Q. You're aware that a bullet hitting somebody can cause serious bodily injury, correct?
A. Sometimes, yes, sir.
Q. So you were aware that-you were aware that you were intending to cause serious bodily injury to Manny Dominguez?
A. Yes, sir.

         He also explained that he had "receive[d] some basic information about the operation of the gun" from the salesperson and had fired it at a shooting range on two occasions.

         The trial court charged the jury, instructing it on the offense of murder and the lesser-included offense of manslaughter. Additionally, the trial court instructed the jury on the law of self-defense, defense of a third person, and defense of property. Chris requested that the trial court also include an instruction on the lesser offenses of misdemeanor and felony deadly conduct, but the trial court refused.

         The jury convicted Chris of murder and assessed his punishment at 20 years' confinement. This appeal followed.

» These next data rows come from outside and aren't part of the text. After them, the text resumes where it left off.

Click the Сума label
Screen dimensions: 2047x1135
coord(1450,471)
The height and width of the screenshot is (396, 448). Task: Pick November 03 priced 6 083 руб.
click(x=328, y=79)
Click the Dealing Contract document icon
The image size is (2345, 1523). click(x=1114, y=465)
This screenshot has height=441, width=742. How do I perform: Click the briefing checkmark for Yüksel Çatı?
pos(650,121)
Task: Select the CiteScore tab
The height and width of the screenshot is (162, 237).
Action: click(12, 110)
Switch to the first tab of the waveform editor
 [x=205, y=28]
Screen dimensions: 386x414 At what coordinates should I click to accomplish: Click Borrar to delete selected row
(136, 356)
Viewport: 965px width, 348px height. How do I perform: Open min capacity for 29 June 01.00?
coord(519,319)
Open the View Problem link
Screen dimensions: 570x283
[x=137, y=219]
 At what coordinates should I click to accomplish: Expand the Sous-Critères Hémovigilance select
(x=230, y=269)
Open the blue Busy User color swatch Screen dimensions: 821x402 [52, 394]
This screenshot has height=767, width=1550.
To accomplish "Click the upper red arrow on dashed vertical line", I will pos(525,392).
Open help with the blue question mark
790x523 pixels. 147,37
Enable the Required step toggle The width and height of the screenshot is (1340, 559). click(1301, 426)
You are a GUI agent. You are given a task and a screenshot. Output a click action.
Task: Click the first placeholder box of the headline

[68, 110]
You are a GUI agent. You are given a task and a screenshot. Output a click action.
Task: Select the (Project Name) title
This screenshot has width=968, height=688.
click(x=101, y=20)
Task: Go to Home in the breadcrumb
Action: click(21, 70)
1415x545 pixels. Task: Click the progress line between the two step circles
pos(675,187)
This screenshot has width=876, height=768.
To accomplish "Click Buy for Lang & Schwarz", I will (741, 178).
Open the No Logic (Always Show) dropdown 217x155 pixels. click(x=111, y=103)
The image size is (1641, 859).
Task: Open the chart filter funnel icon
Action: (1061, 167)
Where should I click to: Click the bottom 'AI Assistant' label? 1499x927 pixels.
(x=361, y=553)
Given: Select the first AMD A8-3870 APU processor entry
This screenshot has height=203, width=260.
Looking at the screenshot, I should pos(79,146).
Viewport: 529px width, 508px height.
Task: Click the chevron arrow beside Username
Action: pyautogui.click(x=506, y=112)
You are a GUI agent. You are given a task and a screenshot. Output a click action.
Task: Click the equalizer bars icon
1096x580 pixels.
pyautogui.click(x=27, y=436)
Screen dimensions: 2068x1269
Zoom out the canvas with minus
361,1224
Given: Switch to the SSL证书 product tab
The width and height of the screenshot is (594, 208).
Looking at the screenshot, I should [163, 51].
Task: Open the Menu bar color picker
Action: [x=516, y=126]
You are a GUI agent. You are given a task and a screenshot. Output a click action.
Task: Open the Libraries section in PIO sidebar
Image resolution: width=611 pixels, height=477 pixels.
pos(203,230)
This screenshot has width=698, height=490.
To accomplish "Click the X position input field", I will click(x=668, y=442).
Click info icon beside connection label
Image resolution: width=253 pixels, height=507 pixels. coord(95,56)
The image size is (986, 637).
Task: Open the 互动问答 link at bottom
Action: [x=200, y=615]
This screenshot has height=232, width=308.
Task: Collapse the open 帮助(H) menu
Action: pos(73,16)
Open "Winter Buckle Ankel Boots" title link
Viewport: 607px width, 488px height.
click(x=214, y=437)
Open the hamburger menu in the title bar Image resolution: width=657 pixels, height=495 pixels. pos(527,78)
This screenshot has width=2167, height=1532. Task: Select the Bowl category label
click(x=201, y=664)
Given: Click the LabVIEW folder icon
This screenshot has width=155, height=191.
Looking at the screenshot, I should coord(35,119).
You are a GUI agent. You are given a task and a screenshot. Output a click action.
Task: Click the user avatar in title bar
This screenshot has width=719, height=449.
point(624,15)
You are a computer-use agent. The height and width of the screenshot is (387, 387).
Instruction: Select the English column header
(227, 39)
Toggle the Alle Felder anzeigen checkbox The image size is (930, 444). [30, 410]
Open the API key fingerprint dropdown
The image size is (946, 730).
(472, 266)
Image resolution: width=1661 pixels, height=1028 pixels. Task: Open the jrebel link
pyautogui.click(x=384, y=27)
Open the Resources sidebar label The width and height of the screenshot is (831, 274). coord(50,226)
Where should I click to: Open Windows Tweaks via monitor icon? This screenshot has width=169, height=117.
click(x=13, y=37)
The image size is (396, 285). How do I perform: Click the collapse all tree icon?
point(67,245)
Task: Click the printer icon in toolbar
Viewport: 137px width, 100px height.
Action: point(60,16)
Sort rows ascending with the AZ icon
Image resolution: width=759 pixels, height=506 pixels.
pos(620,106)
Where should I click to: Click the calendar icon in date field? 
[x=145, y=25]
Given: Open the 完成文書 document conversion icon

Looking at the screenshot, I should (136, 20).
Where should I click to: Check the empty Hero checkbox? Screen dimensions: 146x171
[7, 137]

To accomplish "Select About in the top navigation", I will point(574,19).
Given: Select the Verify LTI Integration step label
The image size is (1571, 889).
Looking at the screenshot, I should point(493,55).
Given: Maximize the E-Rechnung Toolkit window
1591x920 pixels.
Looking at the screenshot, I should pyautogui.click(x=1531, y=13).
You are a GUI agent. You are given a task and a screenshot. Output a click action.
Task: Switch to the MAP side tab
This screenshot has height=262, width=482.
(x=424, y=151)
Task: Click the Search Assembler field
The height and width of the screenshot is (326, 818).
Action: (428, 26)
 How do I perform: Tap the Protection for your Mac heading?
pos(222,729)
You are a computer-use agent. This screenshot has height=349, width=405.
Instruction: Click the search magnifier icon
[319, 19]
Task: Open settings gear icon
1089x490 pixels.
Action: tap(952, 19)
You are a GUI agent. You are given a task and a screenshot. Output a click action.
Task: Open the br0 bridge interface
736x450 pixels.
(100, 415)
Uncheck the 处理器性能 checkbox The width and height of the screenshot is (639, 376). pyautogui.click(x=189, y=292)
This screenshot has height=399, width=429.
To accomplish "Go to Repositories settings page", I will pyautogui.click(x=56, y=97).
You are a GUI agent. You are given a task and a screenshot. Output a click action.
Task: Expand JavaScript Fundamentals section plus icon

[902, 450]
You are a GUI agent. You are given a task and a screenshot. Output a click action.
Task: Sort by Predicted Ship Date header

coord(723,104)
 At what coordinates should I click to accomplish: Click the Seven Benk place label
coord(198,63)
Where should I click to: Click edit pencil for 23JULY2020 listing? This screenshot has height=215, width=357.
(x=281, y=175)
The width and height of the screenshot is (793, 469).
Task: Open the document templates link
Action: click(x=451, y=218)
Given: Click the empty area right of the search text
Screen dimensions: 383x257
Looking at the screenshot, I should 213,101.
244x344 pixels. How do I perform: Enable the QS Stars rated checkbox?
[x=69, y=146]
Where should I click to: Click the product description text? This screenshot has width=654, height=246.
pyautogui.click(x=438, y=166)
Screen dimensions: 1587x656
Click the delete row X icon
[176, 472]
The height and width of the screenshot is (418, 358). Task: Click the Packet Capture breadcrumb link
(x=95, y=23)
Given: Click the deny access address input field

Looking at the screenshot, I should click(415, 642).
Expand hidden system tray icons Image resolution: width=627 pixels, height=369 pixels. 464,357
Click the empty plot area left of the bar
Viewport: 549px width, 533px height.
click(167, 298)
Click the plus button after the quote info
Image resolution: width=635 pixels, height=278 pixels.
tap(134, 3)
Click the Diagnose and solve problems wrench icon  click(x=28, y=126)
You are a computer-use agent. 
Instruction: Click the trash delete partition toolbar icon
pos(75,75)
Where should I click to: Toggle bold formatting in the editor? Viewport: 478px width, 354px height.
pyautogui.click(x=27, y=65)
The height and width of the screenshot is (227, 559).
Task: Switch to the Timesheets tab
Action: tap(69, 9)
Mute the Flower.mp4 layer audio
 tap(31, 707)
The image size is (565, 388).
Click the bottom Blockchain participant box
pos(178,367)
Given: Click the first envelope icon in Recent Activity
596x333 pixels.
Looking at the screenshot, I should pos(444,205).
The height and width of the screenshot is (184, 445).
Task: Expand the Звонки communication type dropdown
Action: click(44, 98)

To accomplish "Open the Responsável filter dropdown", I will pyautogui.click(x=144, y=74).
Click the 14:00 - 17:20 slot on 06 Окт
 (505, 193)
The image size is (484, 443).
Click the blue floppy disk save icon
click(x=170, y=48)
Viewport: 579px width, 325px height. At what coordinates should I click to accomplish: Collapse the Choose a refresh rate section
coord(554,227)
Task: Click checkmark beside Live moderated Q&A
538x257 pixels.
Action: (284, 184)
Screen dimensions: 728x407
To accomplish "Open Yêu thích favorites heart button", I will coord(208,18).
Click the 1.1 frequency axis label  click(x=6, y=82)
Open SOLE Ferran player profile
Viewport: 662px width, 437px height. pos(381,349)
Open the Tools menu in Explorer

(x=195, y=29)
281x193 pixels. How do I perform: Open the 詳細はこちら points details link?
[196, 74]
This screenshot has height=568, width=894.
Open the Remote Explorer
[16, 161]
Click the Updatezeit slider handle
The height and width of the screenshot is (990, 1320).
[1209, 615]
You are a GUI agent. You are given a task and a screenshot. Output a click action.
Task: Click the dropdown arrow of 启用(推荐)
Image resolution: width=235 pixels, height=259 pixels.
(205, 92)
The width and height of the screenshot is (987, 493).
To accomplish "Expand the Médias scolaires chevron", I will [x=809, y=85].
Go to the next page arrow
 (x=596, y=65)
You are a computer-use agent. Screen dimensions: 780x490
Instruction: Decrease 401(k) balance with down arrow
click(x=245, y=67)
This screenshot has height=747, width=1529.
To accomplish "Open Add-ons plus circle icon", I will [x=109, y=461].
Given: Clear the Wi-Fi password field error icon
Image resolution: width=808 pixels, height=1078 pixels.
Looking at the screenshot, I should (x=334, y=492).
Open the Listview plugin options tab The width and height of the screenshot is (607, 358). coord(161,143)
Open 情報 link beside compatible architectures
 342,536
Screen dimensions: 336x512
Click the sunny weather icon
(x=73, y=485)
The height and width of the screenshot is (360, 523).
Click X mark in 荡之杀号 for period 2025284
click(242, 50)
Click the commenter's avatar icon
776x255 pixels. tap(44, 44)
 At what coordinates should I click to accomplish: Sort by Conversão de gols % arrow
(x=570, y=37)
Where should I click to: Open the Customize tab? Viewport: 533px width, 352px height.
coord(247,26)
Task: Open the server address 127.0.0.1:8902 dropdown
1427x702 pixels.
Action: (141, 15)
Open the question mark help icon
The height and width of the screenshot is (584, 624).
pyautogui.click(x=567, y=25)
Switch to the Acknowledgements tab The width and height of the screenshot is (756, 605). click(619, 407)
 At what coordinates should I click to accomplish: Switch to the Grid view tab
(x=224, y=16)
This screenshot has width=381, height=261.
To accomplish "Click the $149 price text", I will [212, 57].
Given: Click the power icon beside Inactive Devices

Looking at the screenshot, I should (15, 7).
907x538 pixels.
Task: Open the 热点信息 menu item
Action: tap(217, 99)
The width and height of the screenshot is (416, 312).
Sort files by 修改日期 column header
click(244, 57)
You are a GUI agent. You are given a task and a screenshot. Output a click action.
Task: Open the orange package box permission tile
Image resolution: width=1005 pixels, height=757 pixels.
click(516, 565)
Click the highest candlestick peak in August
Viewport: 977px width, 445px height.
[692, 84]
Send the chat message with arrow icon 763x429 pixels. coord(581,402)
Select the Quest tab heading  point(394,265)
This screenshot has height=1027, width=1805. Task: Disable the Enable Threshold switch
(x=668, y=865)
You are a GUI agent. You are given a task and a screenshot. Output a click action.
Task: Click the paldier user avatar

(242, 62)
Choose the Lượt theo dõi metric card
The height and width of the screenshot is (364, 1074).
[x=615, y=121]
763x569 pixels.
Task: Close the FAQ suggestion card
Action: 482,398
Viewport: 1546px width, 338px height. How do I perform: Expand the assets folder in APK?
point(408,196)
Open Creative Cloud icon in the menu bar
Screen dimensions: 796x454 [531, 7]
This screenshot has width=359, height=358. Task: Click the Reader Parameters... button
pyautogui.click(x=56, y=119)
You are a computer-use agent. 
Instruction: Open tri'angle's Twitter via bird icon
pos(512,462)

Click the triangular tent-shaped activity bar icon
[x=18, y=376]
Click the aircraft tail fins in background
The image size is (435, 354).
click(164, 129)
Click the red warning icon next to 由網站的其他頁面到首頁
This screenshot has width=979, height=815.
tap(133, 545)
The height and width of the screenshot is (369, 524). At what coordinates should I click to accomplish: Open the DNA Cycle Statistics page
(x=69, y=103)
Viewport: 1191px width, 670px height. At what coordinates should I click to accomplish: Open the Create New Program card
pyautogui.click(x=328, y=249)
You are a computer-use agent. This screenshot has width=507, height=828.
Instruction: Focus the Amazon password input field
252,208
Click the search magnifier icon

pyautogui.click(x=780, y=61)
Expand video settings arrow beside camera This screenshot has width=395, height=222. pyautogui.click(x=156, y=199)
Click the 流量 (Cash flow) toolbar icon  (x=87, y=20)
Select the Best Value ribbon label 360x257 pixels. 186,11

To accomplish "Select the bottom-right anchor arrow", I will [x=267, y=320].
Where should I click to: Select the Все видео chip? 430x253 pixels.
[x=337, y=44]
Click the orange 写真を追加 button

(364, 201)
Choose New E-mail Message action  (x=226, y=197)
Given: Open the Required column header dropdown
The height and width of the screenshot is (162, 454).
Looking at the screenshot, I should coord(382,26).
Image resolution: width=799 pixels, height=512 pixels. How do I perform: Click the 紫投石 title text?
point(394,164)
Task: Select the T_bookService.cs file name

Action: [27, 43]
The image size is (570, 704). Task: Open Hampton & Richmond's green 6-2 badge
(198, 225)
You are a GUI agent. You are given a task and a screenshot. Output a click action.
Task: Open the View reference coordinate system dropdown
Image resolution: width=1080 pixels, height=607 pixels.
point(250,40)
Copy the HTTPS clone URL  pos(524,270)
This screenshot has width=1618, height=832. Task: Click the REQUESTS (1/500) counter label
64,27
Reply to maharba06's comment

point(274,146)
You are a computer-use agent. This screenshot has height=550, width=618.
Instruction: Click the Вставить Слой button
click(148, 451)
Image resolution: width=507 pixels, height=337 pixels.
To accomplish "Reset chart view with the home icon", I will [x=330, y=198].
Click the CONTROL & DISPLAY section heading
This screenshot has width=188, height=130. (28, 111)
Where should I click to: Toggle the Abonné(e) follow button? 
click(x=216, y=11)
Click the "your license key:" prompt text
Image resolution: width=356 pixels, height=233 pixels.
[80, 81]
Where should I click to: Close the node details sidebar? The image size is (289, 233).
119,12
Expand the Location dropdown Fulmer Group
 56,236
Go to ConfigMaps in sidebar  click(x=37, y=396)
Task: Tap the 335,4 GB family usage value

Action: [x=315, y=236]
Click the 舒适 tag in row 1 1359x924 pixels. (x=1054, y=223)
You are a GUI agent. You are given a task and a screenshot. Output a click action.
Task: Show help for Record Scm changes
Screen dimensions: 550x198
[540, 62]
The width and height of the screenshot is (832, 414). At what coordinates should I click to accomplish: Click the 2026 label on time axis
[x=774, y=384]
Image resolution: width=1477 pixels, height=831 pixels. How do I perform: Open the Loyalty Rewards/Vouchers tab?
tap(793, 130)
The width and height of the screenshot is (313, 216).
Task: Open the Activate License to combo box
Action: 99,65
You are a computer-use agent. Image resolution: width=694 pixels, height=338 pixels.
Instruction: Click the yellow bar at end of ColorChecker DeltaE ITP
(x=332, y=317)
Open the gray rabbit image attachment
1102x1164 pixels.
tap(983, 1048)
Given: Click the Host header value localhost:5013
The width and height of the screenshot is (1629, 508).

         Sufficiency of the Evidence

         In his first two issues, Chris argues that the evidence was legally insufficient to support his conviction. In the first issue, he argues that no evidence, whether direct or circumstantial, establishes that he possessed the required mental state to commit murder. In the second issue, he argues that the evidence was insufficient to prove beyond a reasonable doubt that he did not act in self-defense or in defense of others.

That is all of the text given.